Da neve ao lixo, do ônibus ao edifício

No site da Agência de Mudanças Climáticas de Londres, é possível conhecer mais sobre as iniciativas londrinas para enfrentar as mudanças climáticas. De acordo com a página na internet, a meta é reduzir, até 2025, as emissões de dióxido de carbono na capital britânica em 60% em relação aos níveis de 1990. A meta é mais ambiciosa do que a do governo britânico, que é de 60% de redução em 2050, com base nas emissões de 2000.

“Para atingir esse nível, Londres tem que deixar de emitir 33 milhões de toneladas por ano, ou seja, quase o dobro do que o município de São Paulo emite anualmente”, explica Raquel Biderman, da Fundação Getúlio Vargas.

Com foco nessa meta, a prefeitura da Londres criou dois programas que visam a combater as mudanças climáticas ao dar suporte para o cidadão, empresas e organizações da sociedade civil. O foco da atuação londrina é eficiência energética e consumo consciente.

Top 500
Por meio do Green Organization, a prefeitura de Londres oferece suporte para o inventário de emissões, ajudando a aumentar a eficiência energética em todos os processos da empresa. Dá dicas de legislação e normas ambientais, de tratamento de resíduos e reciclagem para pequenas, médias e grandes empresas.

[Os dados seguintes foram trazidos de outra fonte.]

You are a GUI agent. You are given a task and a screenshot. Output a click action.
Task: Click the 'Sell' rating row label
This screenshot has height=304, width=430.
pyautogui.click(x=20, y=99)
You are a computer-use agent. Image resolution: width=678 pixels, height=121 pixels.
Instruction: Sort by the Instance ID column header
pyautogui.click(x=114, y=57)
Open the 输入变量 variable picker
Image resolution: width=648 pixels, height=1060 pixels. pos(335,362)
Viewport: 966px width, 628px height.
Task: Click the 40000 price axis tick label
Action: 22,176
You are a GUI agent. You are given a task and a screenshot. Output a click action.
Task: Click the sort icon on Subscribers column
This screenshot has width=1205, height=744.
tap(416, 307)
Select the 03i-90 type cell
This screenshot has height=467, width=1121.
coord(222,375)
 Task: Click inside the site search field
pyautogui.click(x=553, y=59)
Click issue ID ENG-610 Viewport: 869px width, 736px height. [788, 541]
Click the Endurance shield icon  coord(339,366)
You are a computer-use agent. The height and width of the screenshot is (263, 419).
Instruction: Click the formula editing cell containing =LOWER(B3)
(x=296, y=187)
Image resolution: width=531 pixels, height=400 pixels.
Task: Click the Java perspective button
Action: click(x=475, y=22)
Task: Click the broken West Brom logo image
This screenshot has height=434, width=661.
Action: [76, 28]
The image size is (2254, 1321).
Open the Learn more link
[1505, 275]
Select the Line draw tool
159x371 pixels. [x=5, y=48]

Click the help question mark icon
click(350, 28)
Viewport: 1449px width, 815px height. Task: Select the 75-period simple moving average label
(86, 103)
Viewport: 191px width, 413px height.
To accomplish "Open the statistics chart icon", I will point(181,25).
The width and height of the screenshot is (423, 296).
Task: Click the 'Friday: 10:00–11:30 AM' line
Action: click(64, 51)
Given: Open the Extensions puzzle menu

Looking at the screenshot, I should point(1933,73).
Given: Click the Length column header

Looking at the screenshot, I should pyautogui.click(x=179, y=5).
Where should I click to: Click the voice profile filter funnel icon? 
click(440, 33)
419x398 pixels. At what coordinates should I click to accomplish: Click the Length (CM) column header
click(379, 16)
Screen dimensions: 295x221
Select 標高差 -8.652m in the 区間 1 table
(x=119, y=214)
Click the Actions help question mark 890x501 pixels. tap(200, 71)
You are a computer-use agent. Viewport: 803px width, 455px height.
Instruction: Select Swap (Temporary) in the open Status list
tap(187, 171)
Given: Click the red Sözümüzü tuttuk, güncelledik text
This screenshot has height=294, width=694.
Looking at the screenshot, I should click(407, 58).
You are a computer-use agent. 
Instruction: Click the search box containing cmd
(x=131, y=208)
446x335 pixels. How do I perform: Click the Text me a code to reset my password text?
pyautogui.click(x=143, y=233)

No âmbito desse programa há o plano Green500, que pretende envolver as 500 maiores organizações de Londres na implementação de boas práticas que visem à redução de emissões de gases estufa. Num primeiro momento, o público-alvo do plano são as grandes empresas com alto potencial de emissão de gases, mas a previsão é envolver organizações da sociedade civil e públicas. O plano prevê a redução de cerca de 1milhão e meio de toneladas de carbono, provenientes de organizações empresariais e públicas até 2010.

A lista dos “Top 500” em cortes de emissões é reconhecida por um prêmio anual, onde as empresas devem chegar ao “padrão-ouro”. Além dos benefícios ambientais decorrentes dessas reduções, a agência aponta como vantagens o corte de 20% dos custos da energia e aumento de 5% nas vendas em muitas dessas empresas.

Casas verdes
Outro programa londrino é o Green Homes (Casas Verdes). De acordo com a prefeitura, as casas de Londres são responsáveis pela emissão de 40% das emissões de CO2 da cidade. Por isso desenvolveu esse programa, que presta suporte para que cidadãos possam conhecer e adotar medidas que reduzem a sua contribuição para o aumento de gases estufa na atmosfera.

Com o pagamento de uma taxa de € 199 (R$ 515), o proprietário do imóvel delega a gestão ambiental da sua casa para especialistas do programa que durante um ano prestam apoio técnico: verificação da propriedade para detectar desperdício de energia, produção de relatório que recomenda as ações necessárias para reduzir os impactos do modo de vida do cidadão e dicas dos melhores fornecedores e produtos para atender aos objetivos do programa.

Boicote aos automóveis!
Foi “boicotando” o uso de automóveis que a administração da cidade de Bogotá, capital da Colômbia, provocou um revolução no sistema de transporte urbano que hoje é referência mundial. Ao invés de usar os recursos para construção de um grande viaduto, a prefeitura optou por melhorar o serviço de transporte coletivo. Além de grande insatisfação nos motoristas, a medida causou um caos no tráfego da cidade, ao ponto de fazer muitas pessoas optarem pelo ônibus. Assim, os moradores de Bogotá começaram a usar menos o carro individual, que é a opção de transporte mais comum nos centros urbanos.

Apontado em todo o mundo como um projeto inovador de transporte, o TransMilênio mudou o conceito de ônibus e deu nova identidade à idade. Enrique Penãlosa, prefeito de Bogotá na época (1998-2001), partiu do conceito de que a pergunta que se deve fazer não é “que tipo de transporte queremos?”, mas “em que cidade queremos viver?”.

Assim, foi criado um sistema integrado que utiliza ônibus articulados em faixas segregadas, com paradas em estações modernas, equipadas com catracas eletrônicas. Também foram feitos investimentos para o conforto e a segurança do pedestre: ruas exclusivas, calçadas largas, parques em bairros pobres com bibliotecas e escolas, instalação de bancos, plantio de árvores e iluminação pública.

O sistema custou cerca de US$ 300 milhões. Um imposto adicionado ao preço da gasolina foi responsável por 25% desses investimentos. O governo da Colômbia investiu os 75% restantes. O projeto estará inteiramente implantado até 2020, quando Bogotá deverá ter uma população de cerca de 9 milhões de pessoas (atualmente são 7 milhões). Até lá, estima-se que 85% das moradias da capital colombiana deverão contar com uma estação do TransMilênio a no máximo 500 metros de distância.